Recruter chez un concurrent y est un droit.

Et OpenAI a un chiffre en or pour appuyer sa défense : Apple reconnaît elle-même, dans sa propre plainte, que plus de 400 de ses anciens salariés travaillent aujourd’hui chez OpenAI. Cupertino voulait montrer l’ampleur de la fuite ; elle a surtout fourni à l’adverse la preuve que ce mouvement est massif, banal, et parfaitement légal tant qu’on ne repart pas avec les fichiers. Détail qui tue : OpenAI a fait savoir que le calendrier de son programme hardware restait inchangé malgré la plainte. Message envoyé : on ne tremble pas.

Le contexte que la plupart des médias vont rater

Réduire cette affaire à une querelle de secrets industriels, c’est passer à côté de l’essentiel. Le vrai enjeu, c’est le device de l’après-smartphone.

OpenAI travaille sur un appareil grand public, un ordinateur domestique sans écran, piloté par ChatGPT, qu’Altman promet plus « paisible et calme » qu’un iPhone.

io Products, la brique hardware fondée par Jony Ive et Tang Tan, a été rachetée par OpenAI en 2025 pour environ 6,4 à 6,5 milliards de dollars. Autrement dit : OpenAI investit des milliards pour construire le terminal qui pourrait un jour reléguer l’iPhone au rang de vieux réflexe.

Et pendant ce temps, où en est Apple ? Elle vient de brancher la nouvelle génération de Siri sur Google Gemini, tranchant en janvier en faveur de Google plutôt que de son ex-partenaire OpenAI. Le divorce technologique était consommé avant même le procès.

Le plus savoureux : le partenariat qui intègre ChatGPT à Apple Intelligence depuis 2024 est, lui, toujours vivant, Apple prend soin de préciser dans sa plainte qu’il n’est « pas concerné ». Deux entreprises qui se traînent en justice pour vol de secrets tout en continuant à coucher dans le même lit produit. John Gruber juge la situation « intenable ». Difficile de lui donner tort.

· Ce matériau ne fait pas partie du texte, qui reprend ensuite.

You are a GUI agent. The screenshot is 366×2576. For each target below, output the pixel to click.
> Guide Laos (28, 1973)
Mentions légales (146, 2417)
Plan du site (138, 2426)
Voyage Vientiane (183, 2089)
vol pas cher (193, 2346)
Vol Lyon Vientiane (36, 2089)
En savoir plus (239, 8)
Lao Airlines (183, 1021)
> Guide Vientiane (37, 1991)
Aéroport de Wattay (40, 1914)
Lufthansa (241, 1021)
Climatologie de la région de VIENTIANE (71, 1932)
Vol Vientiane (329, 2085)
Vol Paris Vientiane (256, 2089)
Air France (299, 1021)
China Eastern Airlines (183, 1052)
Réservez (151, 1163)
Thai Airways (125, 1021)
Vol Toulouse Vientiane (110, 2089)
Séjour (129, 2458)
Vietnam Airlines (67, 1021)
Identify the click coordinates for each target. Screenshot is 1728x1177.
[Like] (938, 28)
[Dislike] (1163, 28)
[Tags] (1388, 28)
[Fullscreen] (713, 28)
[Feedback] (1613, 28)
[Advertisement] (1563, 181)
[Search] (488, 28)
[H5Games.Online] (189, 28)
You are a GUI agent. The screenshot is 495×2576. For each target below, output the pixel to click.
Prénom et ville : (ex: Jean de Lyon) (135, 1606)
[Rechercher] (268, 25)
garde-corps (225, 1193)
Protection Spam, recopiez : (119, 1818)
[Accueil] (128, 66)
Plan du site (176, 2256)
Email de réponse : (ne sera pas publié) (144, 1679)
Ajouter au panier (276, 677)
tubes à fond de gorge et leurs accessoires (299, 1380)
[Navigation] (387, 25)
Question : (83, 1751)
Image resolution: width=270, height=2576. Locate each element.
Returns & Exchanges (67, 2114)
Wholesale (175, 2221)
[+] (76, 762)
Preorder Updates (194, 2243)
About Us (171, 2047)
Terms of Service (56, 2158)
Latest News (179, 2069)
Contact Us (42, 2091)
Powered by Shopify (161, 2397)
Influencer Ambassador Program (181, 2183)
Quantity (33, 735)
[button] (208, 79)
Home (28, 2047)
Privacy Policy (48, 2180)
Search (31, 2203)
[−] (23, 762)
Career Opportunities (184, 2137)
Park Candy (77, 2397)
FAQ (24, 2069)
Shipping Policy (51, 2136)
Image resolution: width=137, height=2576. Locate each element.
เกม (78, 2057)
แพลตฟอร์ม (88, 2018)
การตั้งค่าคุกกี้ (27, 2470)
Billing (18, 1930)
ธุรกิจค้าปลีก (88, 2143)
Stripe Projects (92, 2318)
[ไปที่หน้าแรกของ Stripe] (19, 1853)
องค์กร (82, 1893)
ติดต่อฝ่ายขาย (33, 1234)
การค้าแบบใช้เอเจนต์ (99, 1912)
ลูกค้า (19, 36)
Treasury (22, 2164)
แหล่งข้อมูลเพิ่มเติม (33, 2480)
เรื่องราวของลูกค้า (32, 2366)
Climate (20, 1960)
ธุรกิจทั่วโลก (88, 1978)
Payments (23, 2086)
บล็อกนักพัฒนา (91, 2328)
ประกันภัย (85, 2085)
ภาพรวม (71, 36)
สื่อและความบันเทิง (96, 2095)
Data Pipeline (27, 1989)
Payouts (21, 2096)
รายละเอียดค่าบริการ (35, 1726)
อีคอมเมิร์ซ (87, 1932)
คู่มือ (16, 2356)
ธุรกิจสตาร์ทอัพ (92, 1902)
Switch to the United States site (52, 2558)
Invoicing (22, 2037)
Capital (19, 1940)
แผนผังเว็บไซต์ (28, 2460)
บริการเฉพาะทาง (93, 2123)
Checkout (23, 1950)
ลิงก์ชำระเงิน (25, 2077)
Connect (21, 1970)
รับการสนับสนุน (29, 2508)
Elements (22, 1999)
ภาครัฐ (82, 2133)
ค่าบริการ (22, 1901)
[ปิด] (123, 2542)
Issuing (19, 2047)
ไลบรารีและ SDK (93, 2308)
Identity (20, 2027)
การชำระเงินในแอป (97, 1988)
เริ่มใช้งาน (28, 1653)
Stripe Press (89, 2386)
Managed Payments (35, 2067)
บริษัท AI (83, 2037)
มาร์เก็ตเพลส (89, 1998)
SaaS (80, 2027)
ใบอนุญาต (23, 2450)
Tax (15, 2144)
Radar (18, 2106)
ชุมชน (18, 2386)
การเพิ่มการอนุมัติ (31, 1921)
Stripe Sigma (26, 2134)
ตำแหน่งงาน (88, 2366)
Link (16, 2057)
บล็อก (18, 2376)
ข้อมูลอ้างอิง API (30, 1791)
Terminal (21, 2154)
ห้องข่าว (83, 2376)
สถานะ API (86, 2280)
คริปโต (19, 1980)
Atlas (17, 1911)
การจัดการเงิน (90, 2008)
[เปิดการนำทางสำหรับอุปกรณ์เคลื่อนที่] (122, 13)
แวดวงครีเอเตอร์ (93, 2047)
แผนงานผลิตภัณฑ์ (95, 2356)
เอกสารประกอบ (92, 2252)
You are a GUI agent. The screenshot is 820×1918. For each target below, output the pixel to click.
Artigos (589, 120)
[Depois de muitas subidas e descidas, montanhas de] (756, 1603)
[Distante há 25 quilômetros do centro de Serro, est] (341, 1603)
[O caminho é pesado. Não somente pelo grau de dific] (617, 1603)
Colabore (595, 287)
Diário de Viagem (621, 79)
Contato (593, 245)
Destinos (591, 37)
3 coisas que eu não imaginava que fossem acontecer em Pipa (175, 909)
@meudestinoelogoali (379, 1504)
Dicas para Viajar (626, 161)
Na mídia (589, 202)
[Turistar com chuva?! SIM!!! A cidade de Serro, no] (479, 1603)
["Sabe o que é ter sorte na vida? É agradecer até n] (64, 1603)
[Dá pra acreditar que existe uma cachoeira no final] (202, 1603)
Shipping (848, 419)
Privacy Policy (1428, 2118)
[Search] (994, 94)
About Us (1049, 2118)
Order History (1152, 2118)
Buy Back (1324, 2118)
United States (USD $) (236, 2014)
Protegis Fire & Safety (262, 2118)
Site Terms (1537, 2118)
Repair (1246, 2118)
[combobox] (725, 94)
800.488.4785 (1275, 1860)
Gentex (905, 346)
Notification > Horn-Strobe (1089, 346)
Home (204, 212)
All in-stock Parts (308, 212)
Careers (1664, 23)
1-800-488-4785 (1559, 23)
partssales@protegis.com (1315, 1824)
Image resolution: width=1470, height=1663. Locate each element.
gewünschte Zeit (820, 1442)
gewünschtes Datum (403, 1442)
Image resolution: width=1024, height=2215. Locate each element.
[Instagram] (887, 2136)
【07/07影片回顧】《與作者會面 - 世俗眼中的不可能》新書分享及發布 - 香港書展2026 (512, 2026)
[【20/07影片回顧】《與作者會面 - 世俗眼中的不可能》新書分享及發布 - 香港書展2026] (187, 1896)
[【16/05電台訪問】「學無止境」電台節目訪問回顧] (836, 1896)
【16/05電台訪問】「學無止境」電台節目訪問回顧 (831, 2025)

Ajoutez le timing. OpenAI a déposé confidentiellement son dossier d’introduction en bourse (Form S-1) le 8 juin 2026, en vue d’une IPO attendue comme historique. Un procès pour vol de secrets industriels au-dessus de la tête, ce n’est pas exactement l’argumentaire rêvé pour rassurer les marchés. Et Altman ne combat pas sur un seul front : il y a deux mois à peine, il a repoussé Elon Musk, dont les plaintes contre OpenAI ont été balayées par un jury fédéral.

En parallèle, les sociétés xAI et X du même Musk poursuivent Apple et OpenAI pour entente illicite autour de Siri. Bienvenue dans la guerre à plusieurs fronts de la Silicon Valley 2026.

Mon verdict

Regardons les choses en face. Apple sort l’artillerie judiciaire au moment précis où elle n’arrive pas à livrer un Siri à la hauteur, où elle sous-traite l’intelligence de son assistant à Google, et où son ancien patron du design construit ailleurs le hardware de l’ère IA. Ce n’est pas une coïncidence. C’est une entreprise qui, faute d’avoir gagné la bataille du produit, tente de la ralentir devant un tribunal.

Une injonction ne fera jamais un meilleur assistant vocal.

Mais il faut être honnête, et c’est là que je refuse la caricature pro-OpenAI facile : voler des secrets, ce n’est pas construire. Si les faits de la plainte se confirment ( le laptop conservé, l’accès cloud exploité en rigolant, les fournisseurs manipulés ) alors OpenAI ne s’est pas contentée de recruter les meilleurs, elle a triché. Et tricher, ce n’est pas de l’accélération, c’est du parasitisme. La ligne rouge entre « apprendre chez Apple puis aller plus vite ailleurs » (légitime, sain, californien) et « repartir avec les fichiers » (illégal) est exactement ce que la discovery va mettre à nu.

Reste l’essentiel, celui qu’aucune injonction ne changera : la question qui décidera de la prochaine décennie n’est pas « qui a volé quoi ».

C’est « qui livrera, le premier, le device qui rend l’iPhone obsolète ». Apple plaide, OpenAI code et on saura bien assez tôt lequel des deux avait raison.